Simplesmente feliz

Marta Barcellos, Digestivo Cultural

“A sensação pode durar segundos. Sim, tudo isso. Do nada, surge uma sensação de plenitude. Você está inteiro, se sente vivo e integrado àquele momento. Ao mesmo tempo, consegue contemplar a si próprio e ao mundo com certo distanciamento, como se estivesse em suspenso. Está cheio de si, mas sem o orgulho bobo das conquistas mundanas ― tanto que nem lhe ocorre exibir aquele sentimento para ninguém. Você guarda em segredo: está feliz.
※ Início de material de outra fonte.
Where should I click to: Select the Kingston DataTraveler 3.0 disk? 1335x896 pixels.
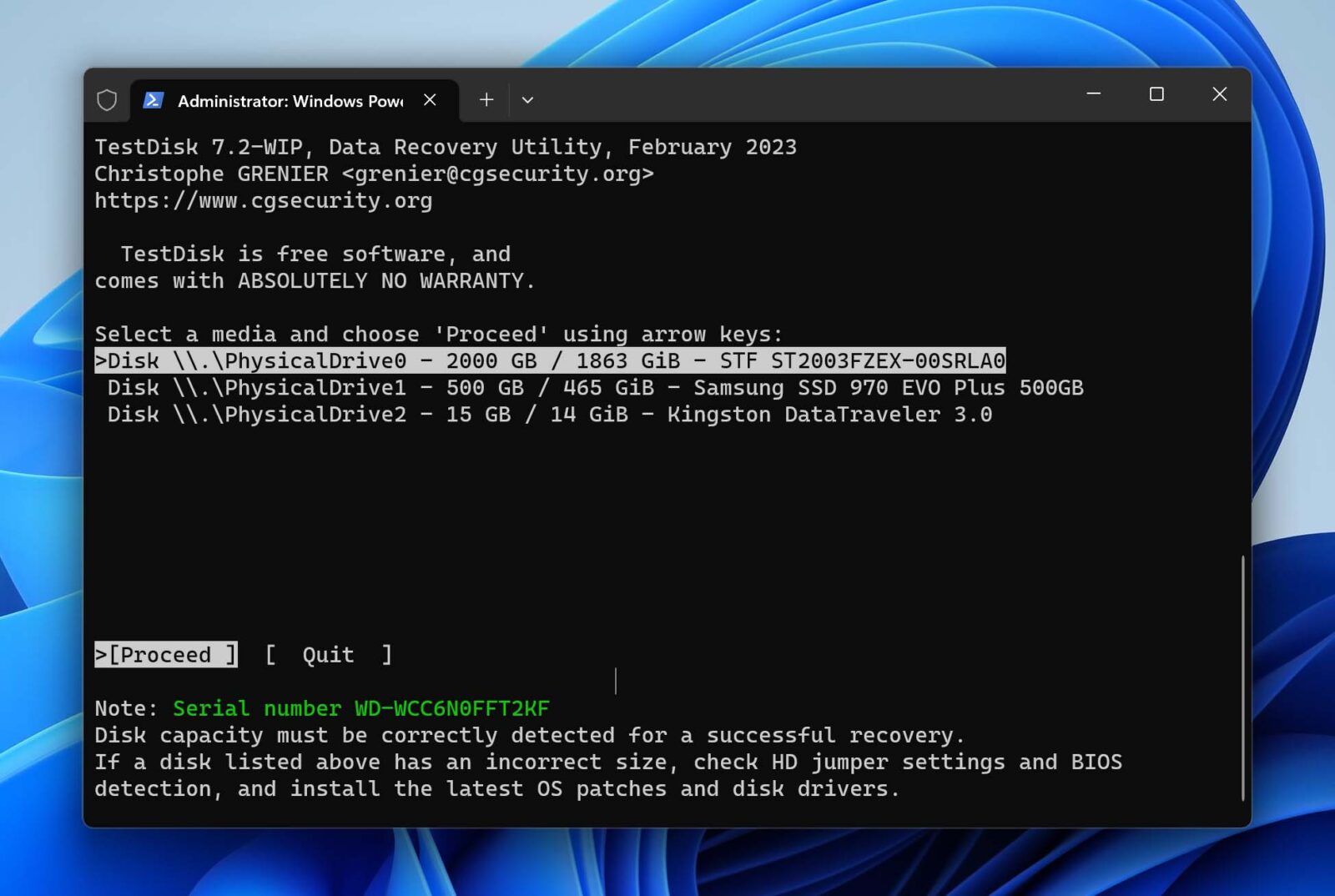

Aproveite a minha modesta tentativa de descrever o tal momento e desencave do fundo da memória o instante fugidio em que se sentiu assim. Passou, é verdade, e nem lembramos como foi. Provavelmente nos distraímos com uma buzina, uma interrupção qualquer, e nem tentamos guardar um resquício daquela emoção, como se tivesse sido um sonho. Não foi. Todos já nos sentimos assim e por isso andamos por aí como se a tal felicidade estivesse à espreita, alcançável por um lance de sorte, acaso ou destino ― a gosto do freguês e das convicções filosóficas.

Uma dessas ocasiões eu guardei bem na memória, porque a sensação veio junto com uma lufada de ar quente. Eu descia do avião no Santos Dumont, no Rio, antes dos abomináveis fingers de hoje. Tratava-se de uma rotina ― o tal instante de felicidade cisma de aparecer em situações banais. A lufada veio junto com o cheiro de maresia, e ainda era dia; talvez fosse horário de verão. Uma entrevista burocrática em São Paulo acabara se transformando em uma conversa instigante, e me ocorreu, naquela viagem de volta, a máxima: "e ainda me pagam pra isso".